#### Exercise instructions:
The answer is the exact text of every line from the one that contains "You are a computer-use" to the final line of the entries below, with pictures left out.

╭─ Provided material

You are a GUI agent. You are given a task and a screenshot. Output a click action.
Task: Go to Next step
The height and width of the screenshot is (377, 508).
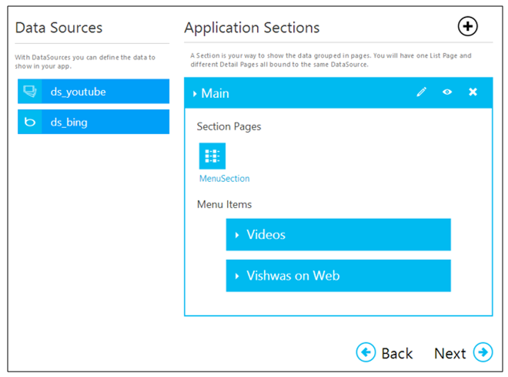pos(450,353)
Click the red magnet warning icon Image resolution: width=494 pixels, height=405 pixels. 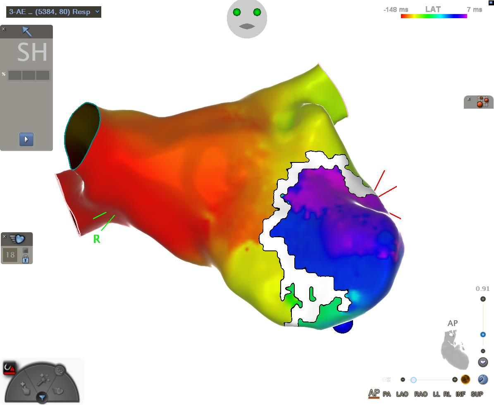click(x=10, y=368)
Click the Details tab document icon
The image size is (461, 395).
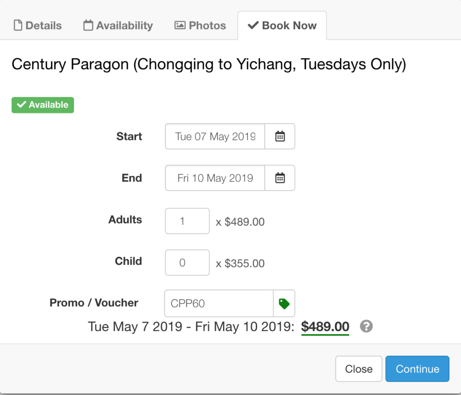click(x=18, y=25)

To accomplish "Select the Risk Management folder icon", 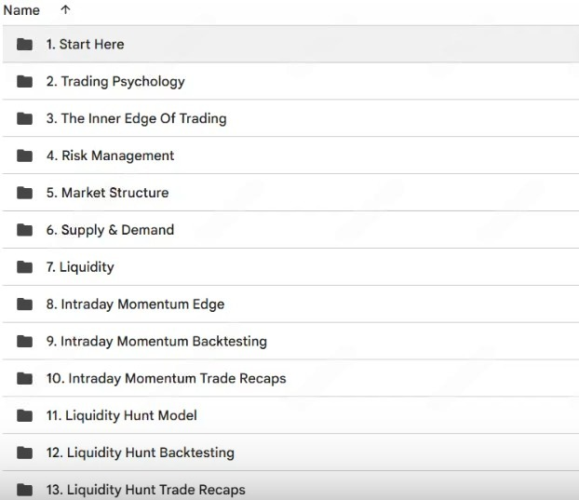I will [x=25, y=155].
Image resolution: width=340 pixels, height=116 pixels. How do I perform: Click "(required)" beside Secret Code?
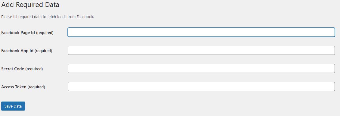(x=34, y=69)
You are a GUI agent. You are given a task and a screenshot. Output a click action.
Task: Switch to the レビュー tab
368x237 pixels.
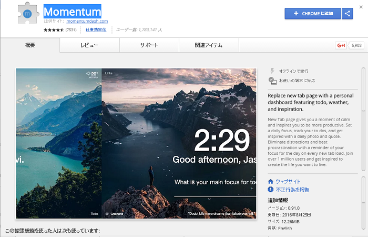[x=89, y=45]
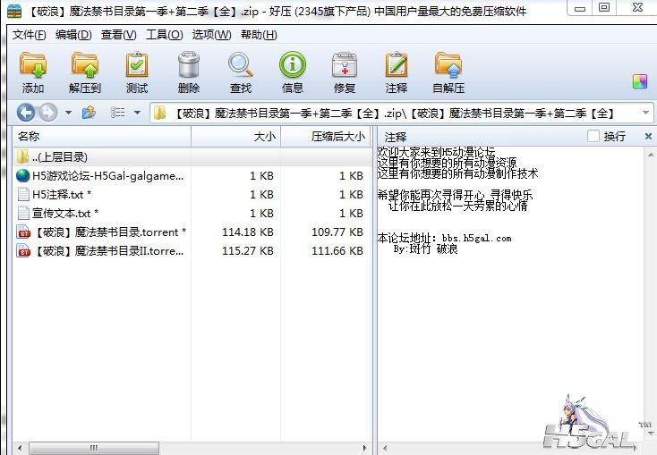The image size is (657, 455).
Task: Open the 文件(F) menu
Action: (29, 35)
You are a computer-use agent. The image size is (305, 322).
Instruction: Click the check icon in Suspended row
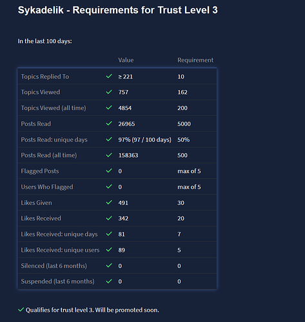pyautogui.click(x=109, y=281)
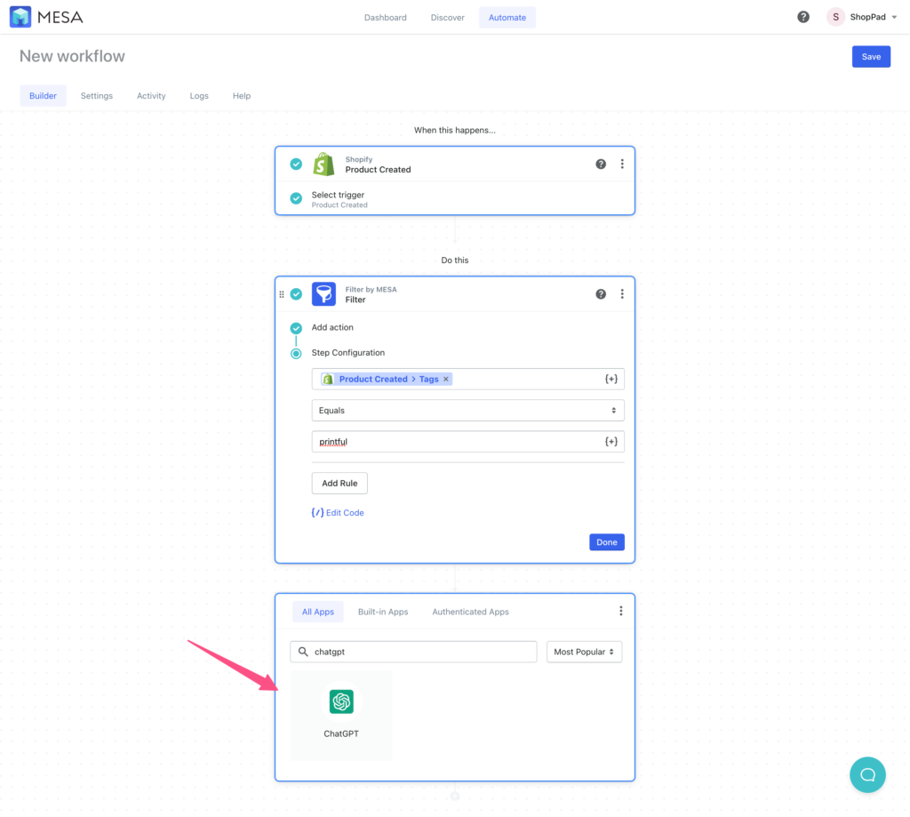
Task: Open the Most Popular sort dropdown
Action: [x=584, y=652]
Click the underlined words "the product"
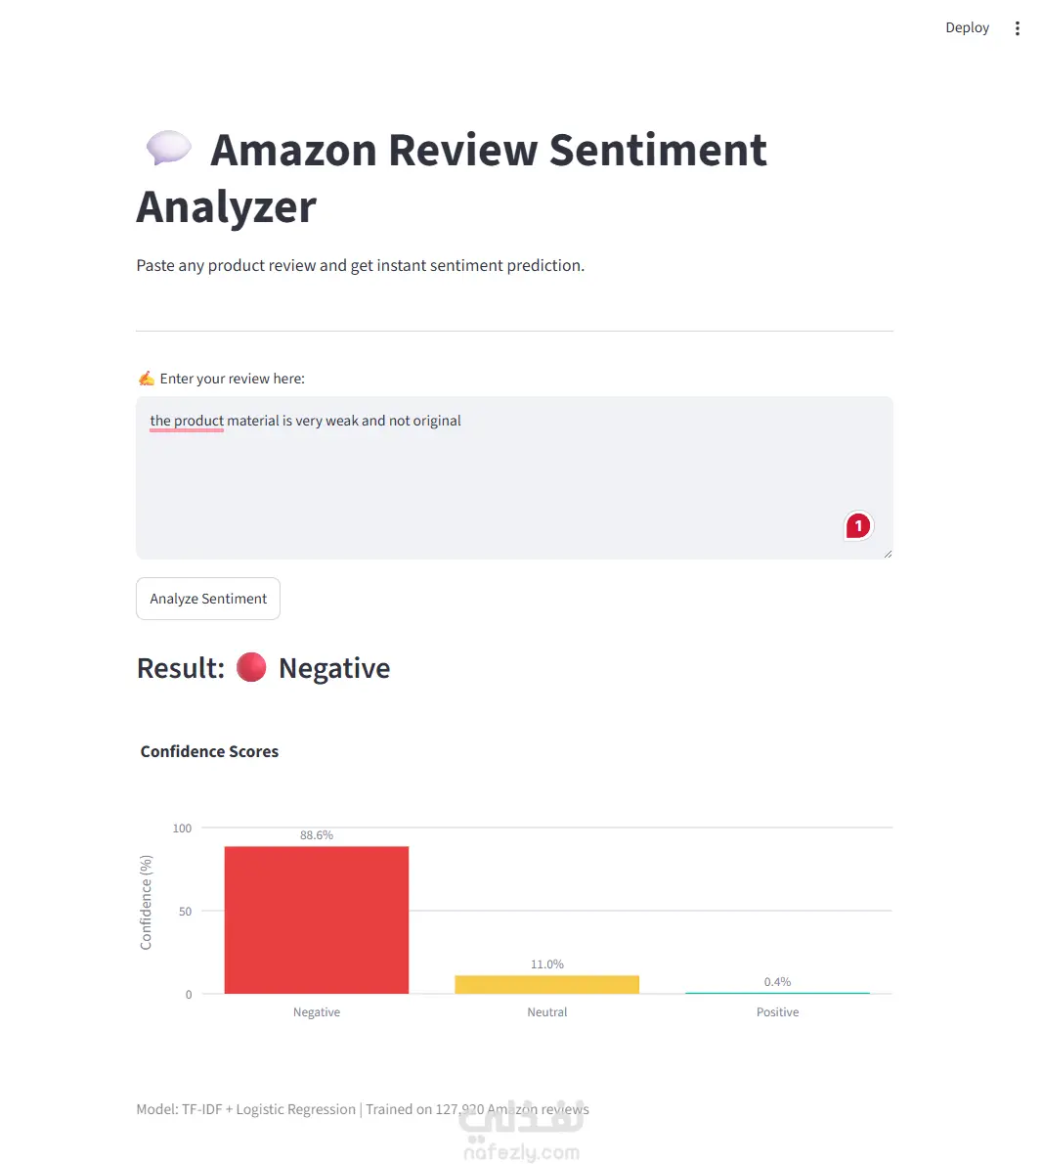The width and height of the screenshot is (1043, 1164). tap(186, 421)
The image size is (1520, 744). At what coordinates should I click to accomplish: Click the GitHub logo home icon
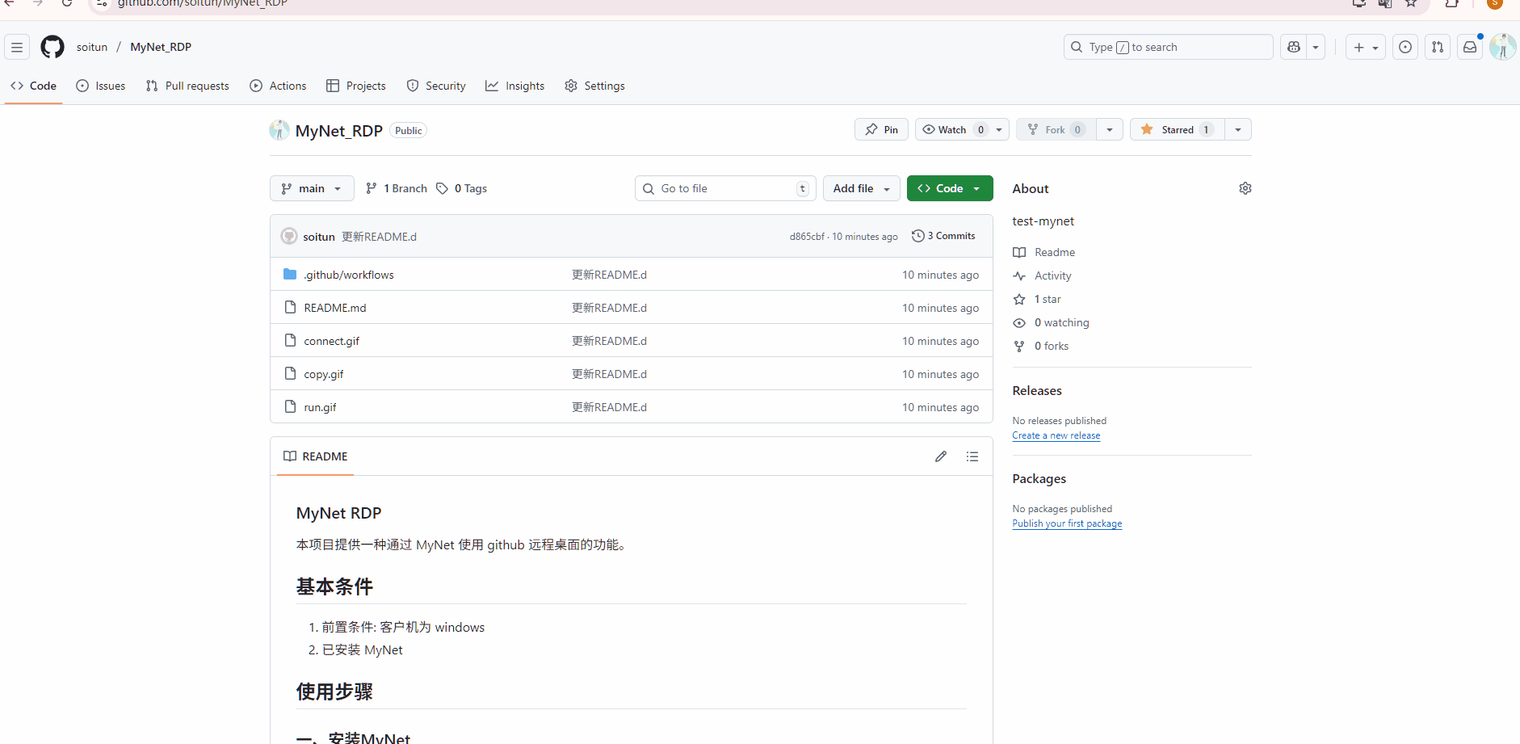(52, 47)
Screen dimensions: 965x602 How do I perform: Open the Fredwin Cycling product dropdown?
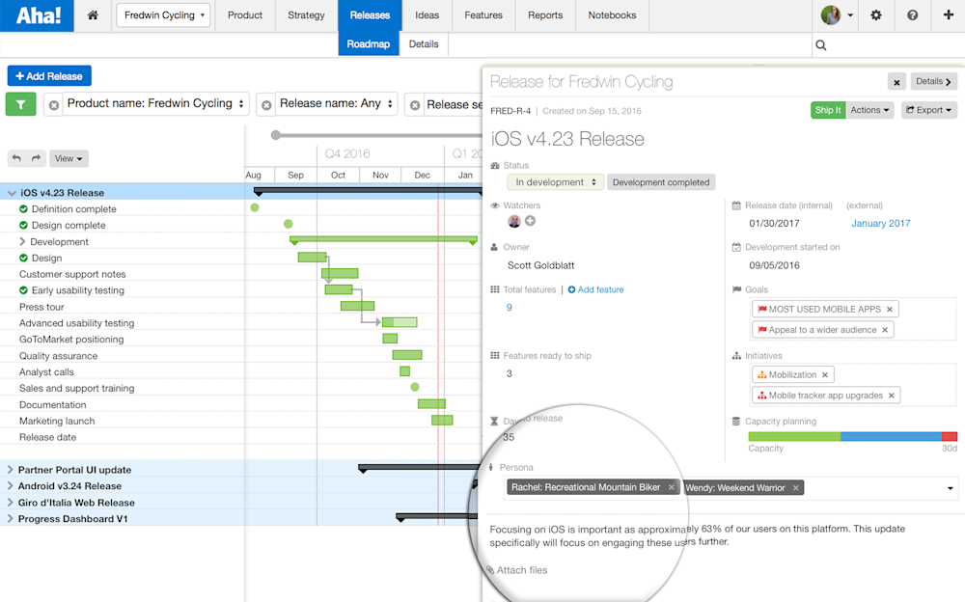point(162,15)
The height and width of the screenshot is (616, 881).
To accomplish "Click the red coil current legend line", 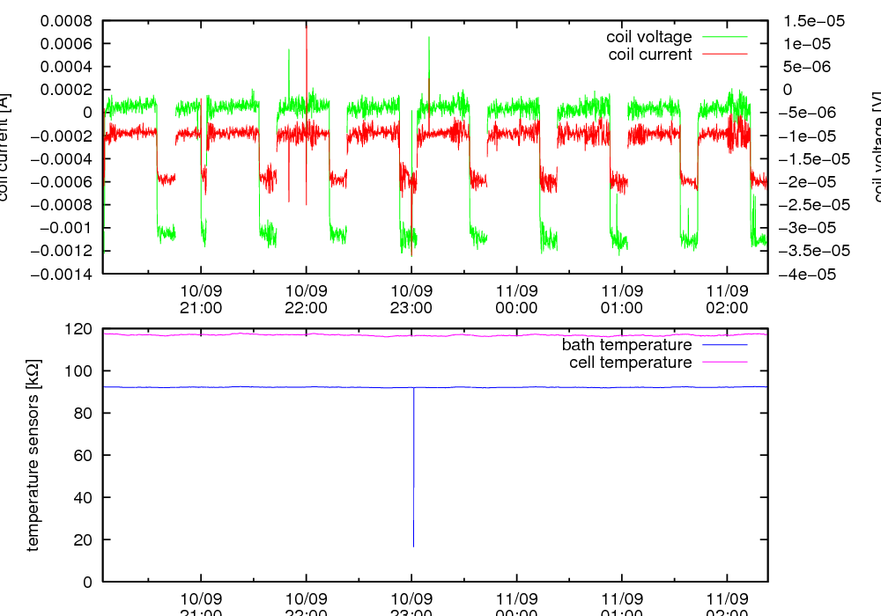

╰─

#### Response to this exercise:
You are a computer-use agent. The image size is (305, 322).
Instruction: Click the check icon in Suspended row
pyautogui.click(x=109, y=281)
Task: Open the Most Popular sort dropdown
Action: [x=584, y=652]
Click the underlined words "the product"
The width and height of the screenshot is (1043, 1164). tap(186, 421)
The image size is (1520, 744). At what coordinates should I click to accomplish: Click the GitHub logo home icon
(52, 47)
Screen dimensions: 965x602 How do I perform: Open the Fredwin Cycling product dropdown?
point(162,15)
The height and width of the screenshot is (616, 881).
To accomplish "Click the red coil current legend line", 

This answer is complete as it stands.